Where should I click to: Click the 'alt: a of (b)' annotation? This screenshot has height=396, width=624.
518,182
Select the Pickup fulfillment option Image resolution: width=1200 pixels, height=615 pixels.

□ □ □

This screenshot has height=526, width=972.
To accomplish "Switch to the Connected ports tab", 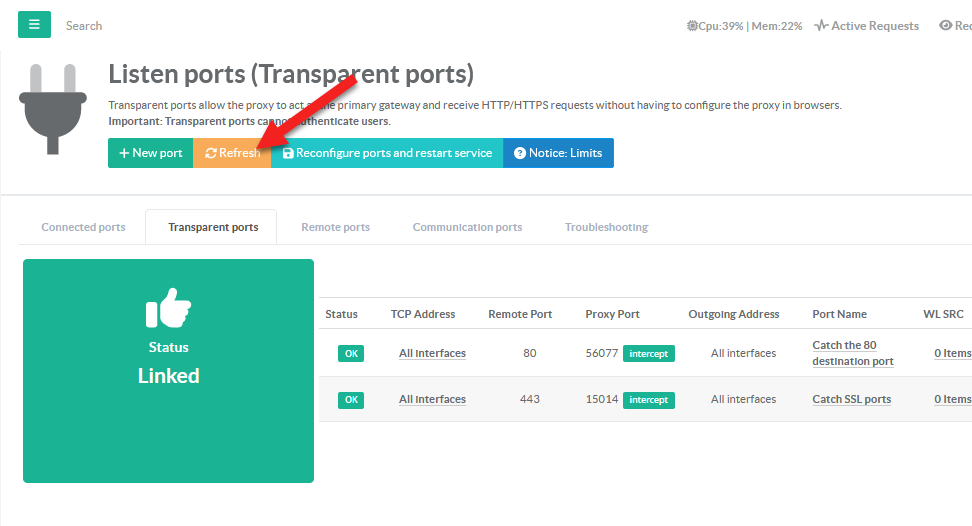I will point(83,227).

□ □ □

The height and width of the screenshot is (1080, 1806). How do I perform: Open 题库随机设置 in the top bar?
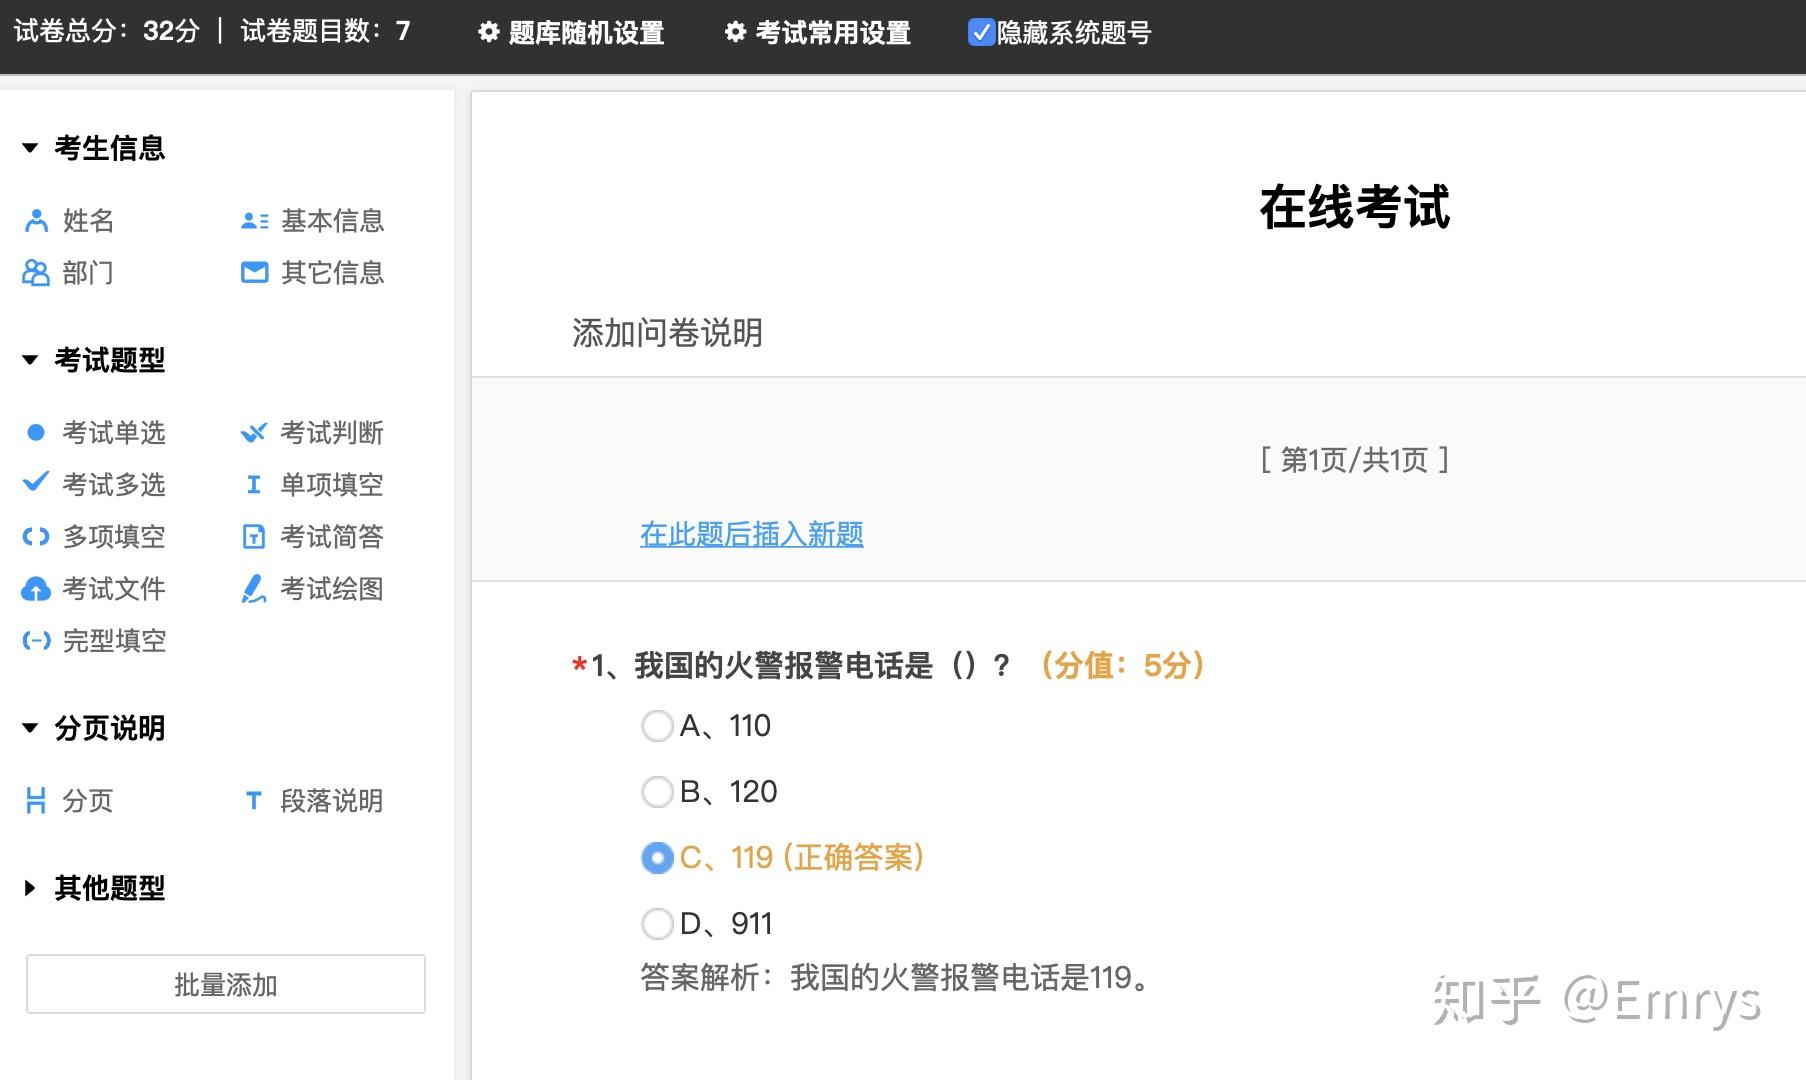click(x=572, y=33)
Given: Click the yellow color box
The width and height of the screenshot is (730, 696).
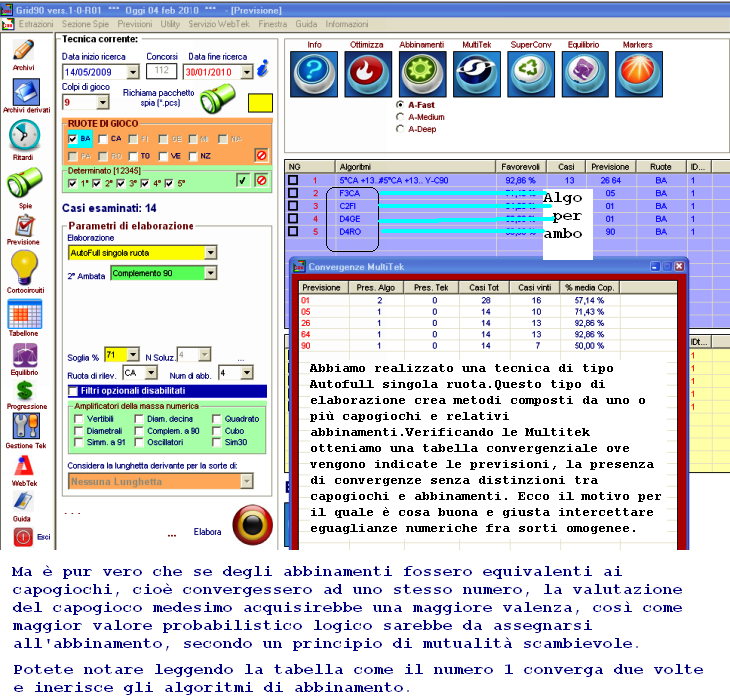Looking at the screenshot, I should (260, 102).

□ □ □

All that is wanted is the stretch of lines above from the one containing "Where should I" through the one containing "Select the Pickup", duplicated exactly.

▶ **TASK OUTPUT**
Where should I click to: Click the 'alt: a of (b)' annotation? This screenshot has height=396, width=624.
518,182
Select the Pickup fulfillment option Image resolution: width=1200 pixels, height=615 pixels.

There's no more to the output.